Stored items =

────────────────

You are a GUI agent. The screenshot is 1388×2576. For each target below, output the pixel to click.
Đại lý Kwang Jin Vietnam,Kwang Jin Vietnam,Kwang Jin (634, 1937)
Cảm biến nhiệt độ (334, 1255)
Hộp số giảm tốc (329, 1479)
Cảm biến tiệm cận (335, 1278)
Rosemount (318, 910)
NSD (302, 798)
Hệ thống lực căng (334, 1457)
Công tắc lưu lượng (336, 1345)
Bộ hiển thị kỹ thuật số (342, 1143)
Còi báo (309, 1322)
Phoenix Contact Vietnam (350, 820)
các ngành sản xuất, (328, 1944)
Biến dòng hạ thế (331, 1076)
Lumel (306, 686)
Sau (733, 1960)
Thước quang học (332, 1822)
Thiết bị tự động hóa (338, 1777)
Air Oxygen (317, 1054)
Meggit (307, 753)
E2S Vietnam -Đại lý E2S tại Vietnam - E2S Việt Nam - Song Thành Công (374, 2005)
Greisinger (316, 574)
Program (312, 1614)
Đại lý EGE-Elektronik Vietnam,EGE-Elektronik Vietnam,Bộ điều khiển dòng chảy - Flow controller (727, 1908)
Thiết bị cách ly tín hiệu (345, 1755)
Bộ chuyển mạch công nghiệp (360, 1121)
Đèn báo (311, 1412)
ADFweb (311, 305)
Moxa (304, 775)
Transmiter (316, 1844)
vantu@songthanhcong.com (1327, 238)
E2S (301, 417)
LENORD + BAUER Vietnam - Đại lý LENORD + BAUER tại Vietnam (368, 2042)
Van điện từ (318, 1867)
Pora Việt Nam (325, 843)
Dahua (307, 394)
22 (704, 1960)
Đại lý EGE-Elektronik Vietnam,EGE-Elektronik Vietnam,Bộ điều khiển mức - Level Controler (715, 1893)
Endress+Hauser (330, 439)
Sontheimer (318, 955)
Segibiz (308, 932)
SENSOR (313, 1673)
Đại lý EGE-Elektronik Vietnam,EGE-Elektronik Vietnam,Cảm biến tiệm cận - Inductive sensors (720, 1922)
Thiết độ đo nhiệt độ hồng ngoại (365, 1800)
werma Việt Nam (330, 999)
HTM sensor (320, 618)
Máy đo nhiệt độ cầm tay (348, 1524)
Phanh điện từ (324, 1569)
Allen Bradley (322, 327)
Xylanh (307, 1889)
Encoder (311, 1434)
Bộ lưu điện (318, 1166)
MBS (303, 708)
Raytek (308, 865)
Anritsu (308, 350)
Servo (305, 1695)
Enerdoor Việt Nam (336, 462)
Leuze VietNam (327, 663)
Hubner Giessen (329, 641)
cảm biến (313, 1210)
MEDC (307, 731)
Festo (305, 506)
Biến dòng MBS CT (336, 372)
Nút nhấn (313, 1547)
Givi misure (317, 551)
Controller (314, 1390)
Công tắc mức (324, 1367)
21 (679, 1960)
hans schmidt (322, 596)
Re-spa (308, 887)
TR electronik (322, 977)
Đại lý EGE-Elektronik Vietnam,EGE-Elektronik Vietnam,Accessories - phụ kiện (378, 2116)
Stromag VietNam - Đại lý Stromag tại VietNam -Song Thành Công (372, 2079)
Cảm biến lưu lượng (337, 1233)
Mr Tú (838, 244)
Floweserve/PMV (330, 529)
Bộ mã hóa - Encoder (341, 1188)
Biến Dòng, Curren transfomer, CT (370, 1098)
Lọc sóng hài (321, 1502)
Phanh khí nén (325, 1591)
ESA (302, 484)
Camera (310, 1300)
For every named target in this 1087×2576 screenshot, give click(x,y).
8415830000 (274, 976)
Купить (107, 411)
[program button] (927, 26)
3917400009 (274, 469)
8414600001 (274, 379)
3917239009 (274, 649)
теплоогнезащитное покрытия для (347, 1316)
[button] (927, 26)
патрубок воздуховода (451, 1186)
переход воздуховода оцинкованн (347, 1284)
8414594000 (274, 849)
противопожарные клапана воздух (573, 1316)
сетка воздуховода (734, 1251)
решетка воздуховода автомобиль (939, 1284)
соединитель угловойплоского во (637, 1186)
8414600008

────────────────

What is expected = The records above are to be transcribed exactly, with nothing left out.

Response area =
You are a GUI agent. The screenshot is 1388×2576. For each target below, output the pixel to click.
Đại lý Kwang Jin Vietnam,Kwang Jin Vietnam,Kwang Jin (634, 1937)
Cảm biến nhiệt độ (334, 1255)
Hộp số giảm tốc (329, 1479)
Cảm biến tiệm cận (335, 1278)
Rosemount (318, 910)
NSD (302, 798)
Hệ thống lực căng (334, 1457)
Công tắc lưu lượng (336, 1345)
Bộ hiển thị kỹ thuật số (342, 1143)
Còi báo (309, 1322)
Phoenix Contact Vietnam (350, 820)
các ngành sản xuất, (328, 1944)
Biến dòng hạ thế (331, 1076)
Lumel (306, 686)
Sau (733, 1960)
Thước quang học (332, 1822)
Thiết bị tự động hóa (338, 1777)
Air Oxygen (317, 1054)
Meggit (307, 753)
E2S Vietnam -Đại lý E2S tại Vietnam - E2S Việt Nam - Song Thành Công (374, 2005)
Greisinger (316, 574)
Program (312, 1614)
Đại lý EGE-Elektronik Vietnam,EGE-Elektronik Vietnam,Bộ điều khiển dòng chảy - Flow controller (727, 1908)
Thiết bị cách ly tín hiệu (345, 1755)
Bộ chuyển mạch công nghiệp (360, 1121)
Đèn báo (311, 1412)
ADFweb (311, 305)
Moxa (304, 775)
Transmiter (316, 1844)
vantu@songthanhcong.com (1327, 238)
E2S (301, 417)
LENORD + BAUER Vietnam - Đại lý LENORD + BAUER tại Vietnam (368, 2042)
Van điện từ (318, 1867)
Pora Việt Nam (325, 843)
Dahua (307, 394)
22 (704, 1960)
Đại lý EGE-Elektronik Vietnam,EGE-Elektronik Vietnam,Bộ điều khiển mức - Level Controler (715, 1893)
Endress+Hauser (330, 439)
Sontheimer (318, 955)
Segibiz (308, 932)
SENSOR (313, 1673)
Đại lý EGE-Elektronik Vietnam,EGE-Elektronik Vietnam,Cảm biến tiệm cận - Inductive sensors (720, 1922)
Thiết độ đo nhiệt độ hồng ngoại (365, 1800)
werma Việt Nam (330, 999)
HTM sensor (320, 618)
Máy đo nhiệt độ cầm tay (348, 1524)
Phanh điện từ (324, 1569)
Allen Bradley (322, 327)
Xylanh (307, 1889)
Encoder (311, 1434)
Bộ lưu điện (318, 1166)
MBS (303, 708)
Raytek (308, 865)
Anritsu (308, 350)
Servo (305, 1695)
Enerdoor Việt Nam (336, 462)
Leuze VietNam (327, 663)
Hubner Giessen (329, 641)
cảm biến (313, 1210)
MEDC (307, 731)
Festo (305, 506)
Biến dòng MBS CT (336, 372)
Nút nhấn (313, 1547)
Givi misure (317, 551)
Controller (314, 1390)
Công tắc mức (324, 1367)
21 (679, 1960)
hans schmidt (322, 596)
Re-spa (308, 887)
TR electronik (322, 977)
Đại lý EGE-Elektronik Vietnam,EGE-Elektronik Vietnam,Accessories - phụ kiện (378, 2116)
Stromag VietNam - Đại lý Stromag tại VietNam -Song Thành Công (372, 2079)
Cảm biến lưu lượng (337, 1233)
Mr Tú (838, 244)
Floweserve/PMV (330, 529)
Bộ mã hóa - Encoder (341, 1188)
Biến Dòng, Curren transfomer, CT (370, 1098)
Lọc sóng hài (321, 1502)
Phanh khí nén (325, 1591)
ESA (302, 484)
Camera (310, 1300)
For every named target in this 1087×2576 screenshot, give click(x,y).
8415830000 (274, 976)
Купить (107, 411)
[program button] (927, 26)
3917400009 (274, 469)
8414600001 (274, 379)
3917239009 (274, 649)
теплоогнезащитное покрытия для (347, 1316)
[button] (927, 26)
патрубок воздуховода (451, 1186)
переход воздуховода оцинкованн (347, 1284)
8414594000 (274, 849)
противопожарные клапана воздух (573, 1316)
сетка воздуховода (734, 1251)
решетка воздуховода автомобиль (939, 1284)
соединитель угловойплоского во (637, 1186)
8414600008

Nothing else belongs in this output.